_Assigned task_
Below are the records; return exactly the lines from the one with "Planilhando (559, 46)" through the final line, both included, minus any pictures.

◇ ◇ ◇ ◇ ◇

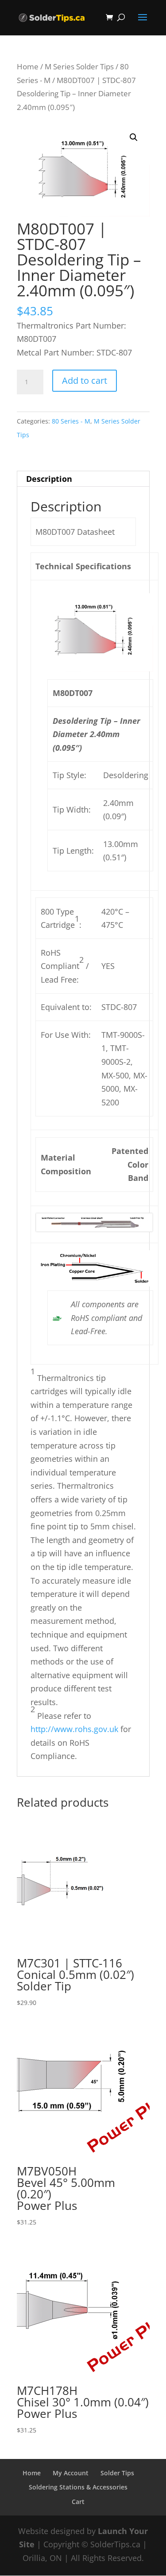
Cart (78, 2501)
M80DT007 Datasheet (75, 531)
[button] (134, 137)
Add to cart (84, 380)
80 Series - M (71, 421)
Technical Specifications (83, 566)
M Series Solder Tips (79, 66)
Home (28, 66)
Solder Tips (117, 2473)
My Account (71, 2473)
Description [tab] (49, 478)
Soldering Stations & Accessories (78, 2487)
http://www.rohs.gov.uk (74, 1729)
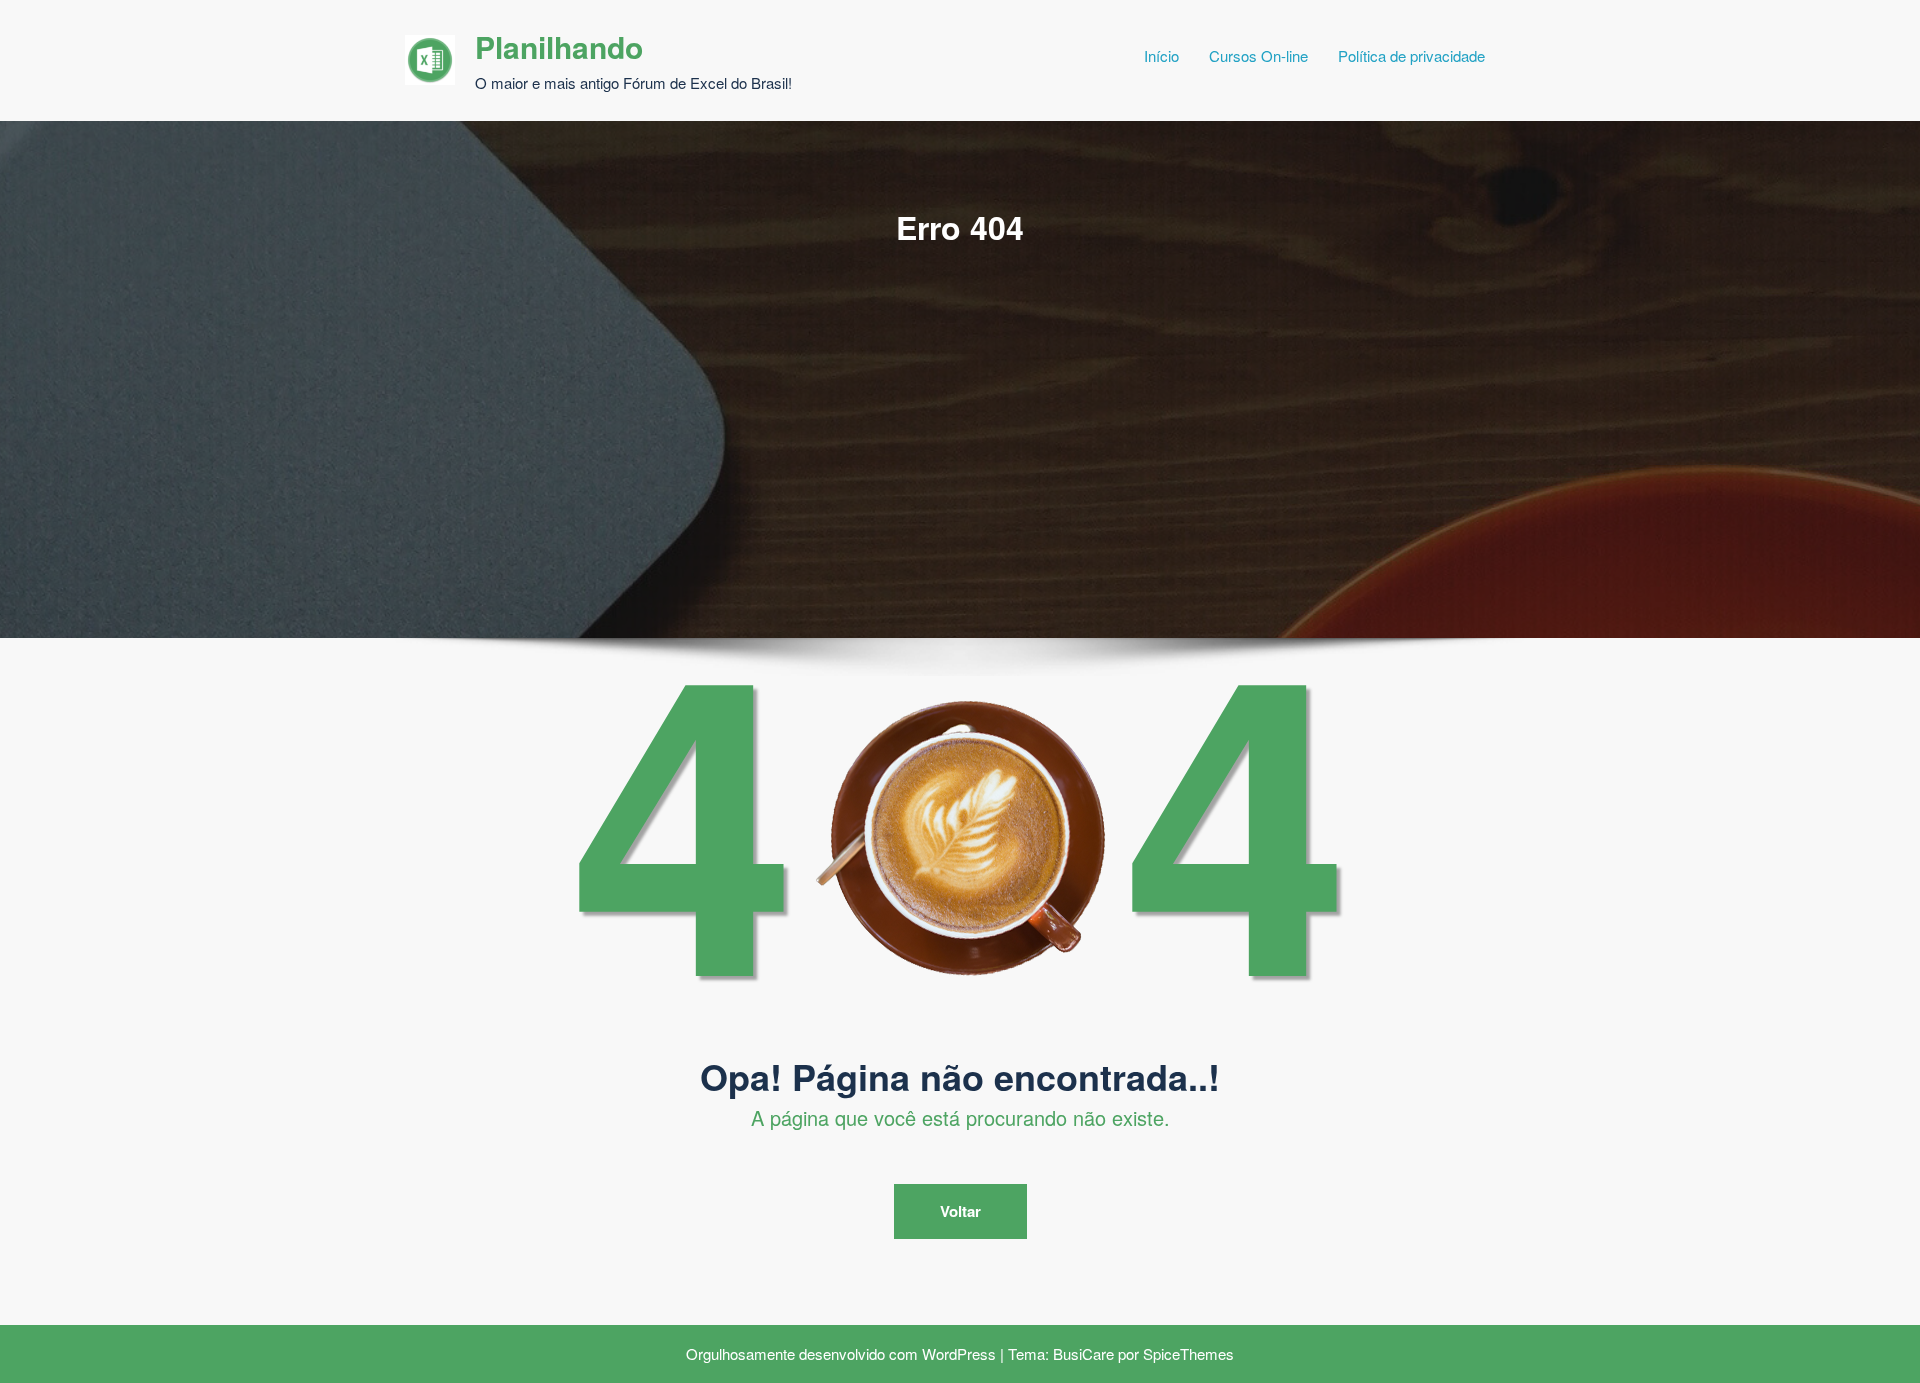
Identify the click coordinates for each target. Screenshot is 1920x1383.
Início (1161, 55)
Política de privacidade (1411, 55)
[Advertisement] (960, 399)
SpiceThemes (1188, 1353)
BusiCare (1083, 1353)
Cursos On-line (1258, 55)
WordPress (959, 1353)
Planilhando (559, 46)
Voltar (960, 1211)
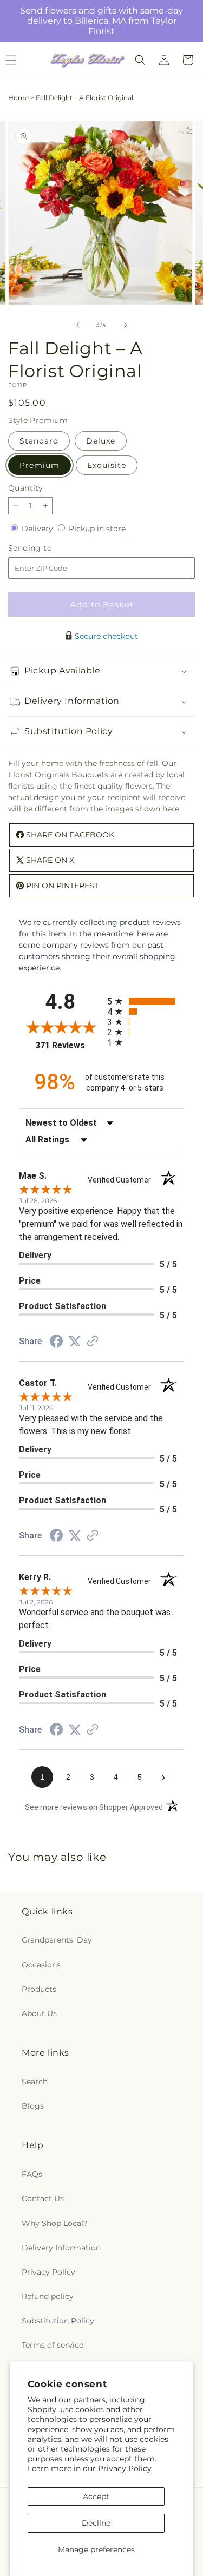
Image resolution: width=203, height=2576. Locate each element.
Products (39, 1989)
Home (18, 98)
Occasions (41, 1965)
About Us (39, 2013)
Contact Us (43, 2198)
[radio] (146, 1001)
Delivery (38, 528)
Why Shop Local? (55, 2223)
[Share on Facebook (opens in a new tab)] (56, 1343)
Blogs (33, 2106)
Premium (39, 465)
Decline (96, 2523)
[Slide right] (125, 325)
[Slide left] (78, 325)
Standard (38, 441)
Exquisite (106, 465)
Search (35, 2081)
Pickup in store (97, 528)
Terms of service (52, 2345)
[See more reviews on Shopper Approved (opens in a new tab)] (93, 1342)
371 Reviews (68, 1045)
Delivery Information (61, 2248)
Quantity (25, 488)
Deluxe (100, 441)
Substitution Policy (58, 2321)
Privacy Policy (125, 2468)
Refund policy (48, 2296)
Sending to (46, 548)
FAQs (32, 2174)
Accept (96, 2496)
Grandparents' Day (57, 1940)
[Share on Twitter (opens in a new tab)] (74, 1341)
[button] (140, 60)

◇ ◇ ◇ ◇ ◇

_Written response_
Planilhando (559, 46)
Voltar (960, 1211)
Image resolution: width=203, height=2576. Locate each element.
Products (39, 1989)
Home (18, 98)
Occasions (41, 1965)
About Us (39, 2013)
Contact Us (43, 2198)
[radio] (146, 1001)
Delivery (38, 528)
Why Shop Local? (55, 2223)
[Share on Facebook (opens in a new tab)] (56, 1343)
Blogs (33, 2106)
Premium (39, 465)
Decline (96, 2523)
[Slide right] (125, 325)
[Slide left] (78, 325)
Standard (38, 441)
Exquisite (106, 465)
Search (35, 2081)
Pickup in store (97, 528)
Terms of service (52, 2345)
[See more reviews on Shopper Approved (opens in a new tab)] (93, 1342)
371 Reviews (68, 1045)
Delivery Information (61, 2248)
Quantity (25, 488)
Deluxe (100, 441)
Substitution Policy (58, 2321)
Privacy Policy (125, 2468)
Refund policy (48, 2296)
Sending to (46, 548)
FAQs (32, 2174)
Accept (96, 2496)
Grandparents' Day (57, 1940)
[Share on Twitter (opens in a new tab)] (74, 1341)
[button] (140, 60)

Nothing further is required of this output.